───── GIVEN TEXT
A complete nutrition overhaul helps a 9-year-old thrive.
By Christine Bush
A fresh start for Els Page.
When Els was 9 years old, Jennifer Page brought her son to his wellness checkup thinking it was a routine visit. But the pediatrician uncovered several health conditions sending the Page family on a path requiring life-changing action. At the checkup, Els' doctor diagnosed him as overweight and suspected he was beginning puberty early.
Follow-up tests determined Els had premature adrenarche, a hormonal disorder with the adrenal gland secreting sex hormones earlier than normal, and he was bone age advanced. In most cases, premature adrenarche does not require treatment, but in Els' case, his bone age was about three years too far along. Left untreated, Els' bones would fuse early and he may not grow taller than five feet.
Making life changes
"A lot of Els' problems stemmed from him carrying extra weight," Jennifer says. "We didn't consider him obese. But as we learned more about the damage extra weight can do, it was eye opening." The family immersed themselves in making changes. The Pages consulted a pediatric nutritionist and committed to cutting out processed foods.
──────────
───── COLLECTED DATA
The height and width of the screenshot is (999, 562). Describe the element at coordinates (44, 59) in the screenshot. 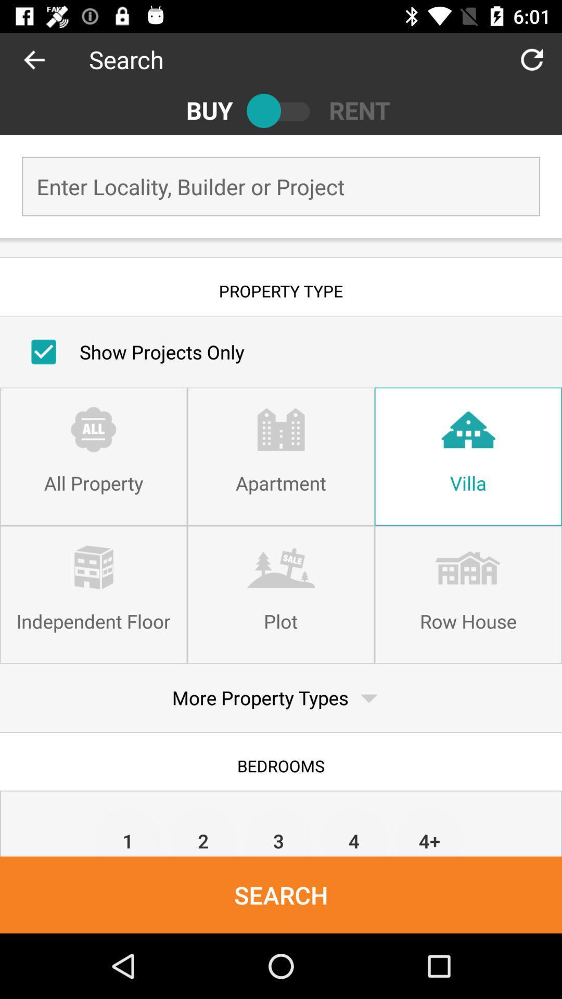

I see `the add icon` at that location.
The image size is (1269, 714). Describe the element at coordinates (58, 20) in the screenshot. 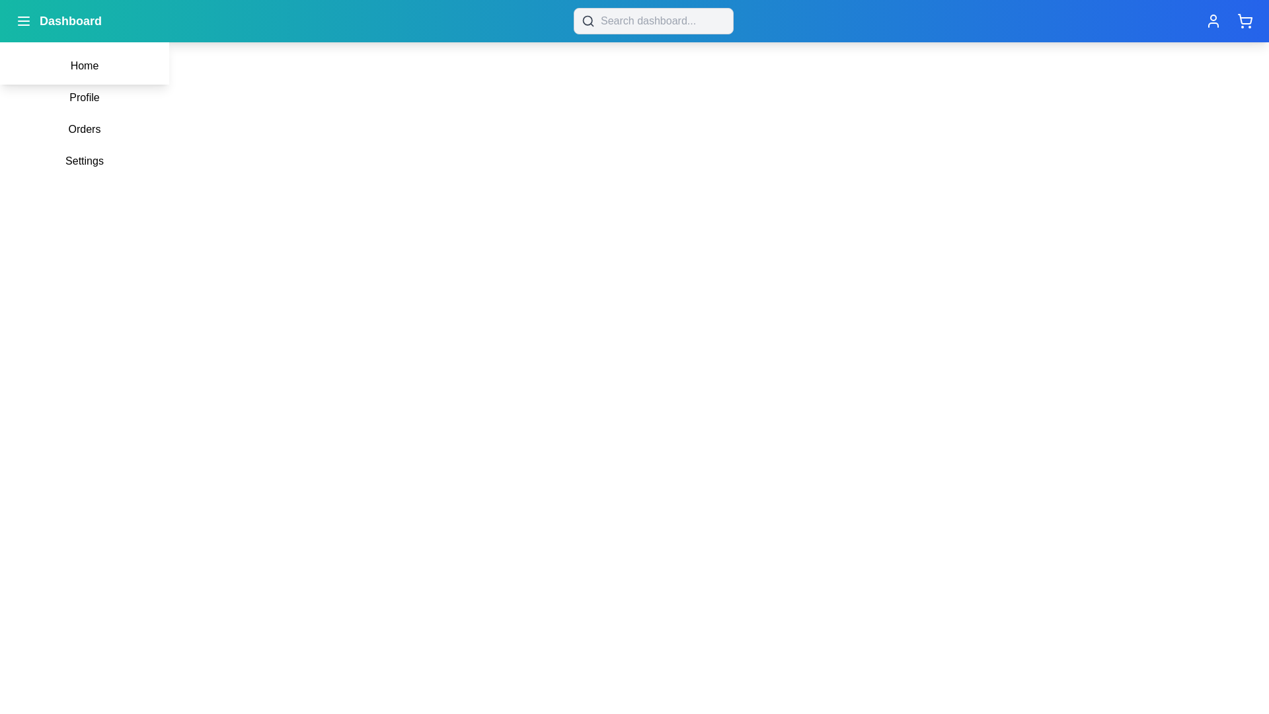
──────────
DIRECTIONS
1 – In the article about Els Page, what did the family commit to cutting out of their diet?
2 – Repeat the article about Els Page from "When Els was" to "beginning puberty early.".

ANSWERS
1 – Processed foods.

2 –
When Els was 9 years old, Jennifer Page brought her son to his wellness checkup thinking it was a routine visit. But the pediatrician uncovered several health conditions sending the Page family on a path requiring life-changing action. At the checkup, Els' doctor diagnosed him as overweight and suspected he was beginning puberty early.